** BEGIN Data in this exercise **

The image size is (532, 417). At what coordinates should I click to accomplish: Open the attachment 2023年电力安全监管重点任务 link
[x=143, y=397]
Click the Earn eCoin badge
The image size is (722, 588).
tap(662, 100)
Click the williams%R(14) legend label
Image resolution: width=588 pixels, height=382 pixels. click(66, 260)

** END Data in this exercise **
** BEGIN Data in this exercise **

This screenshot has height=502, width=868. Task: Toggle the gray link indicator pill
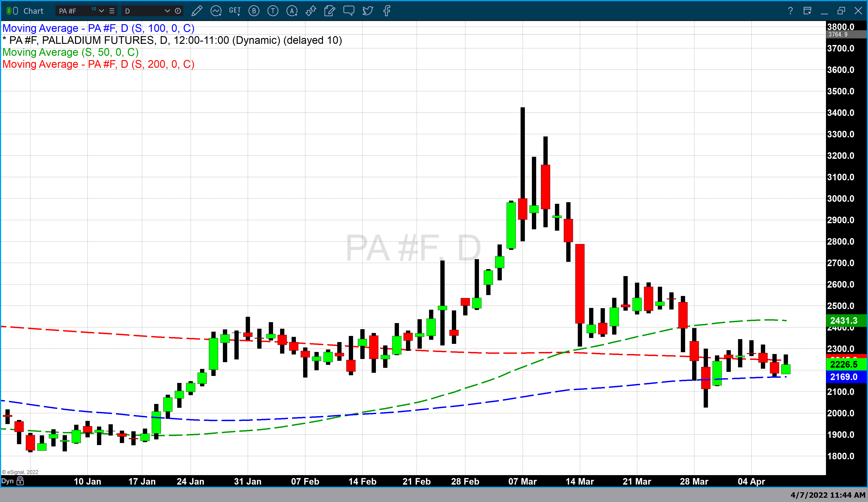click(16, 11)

** END Data in this exercise **
** BEGIN Data in this exercise **

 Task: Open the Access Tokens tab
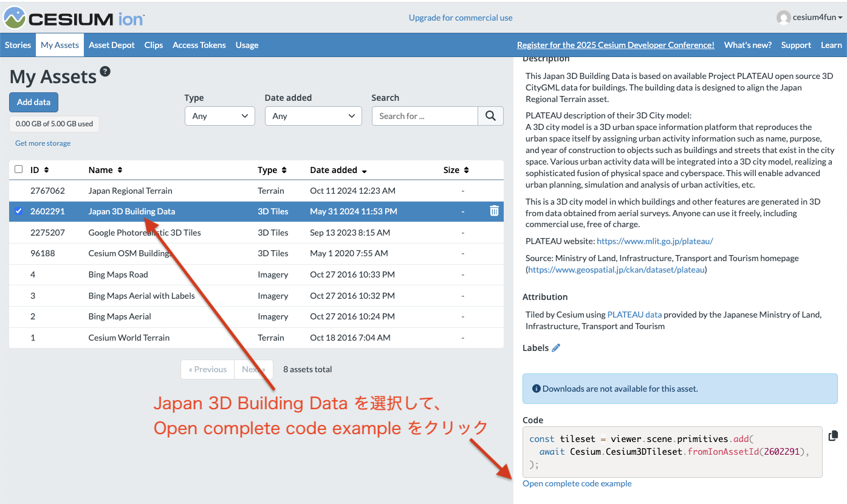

** END Data in this exercise **

▶ To do
Give the lines above as a numbered list, starting with the line that contains "The image size is (532, 417)." and going on through the line that contains "Image resolution: width=588", with blank lines left out.

▶ Output of the exercise
1. The image size is (532, 417). At what coordinates should I click to accomplish: Open the attachment 2023年电力安全监管重点任务 link
2. [x=143, y=397]
3. Click the Earn eCoin badge
4. The image size is (722, 588).
5. tap(662, 100)
6. Click the williams%R(14) legend label
7. Image resolution: width=588 pixels, height=382 pixels. click(66, 260)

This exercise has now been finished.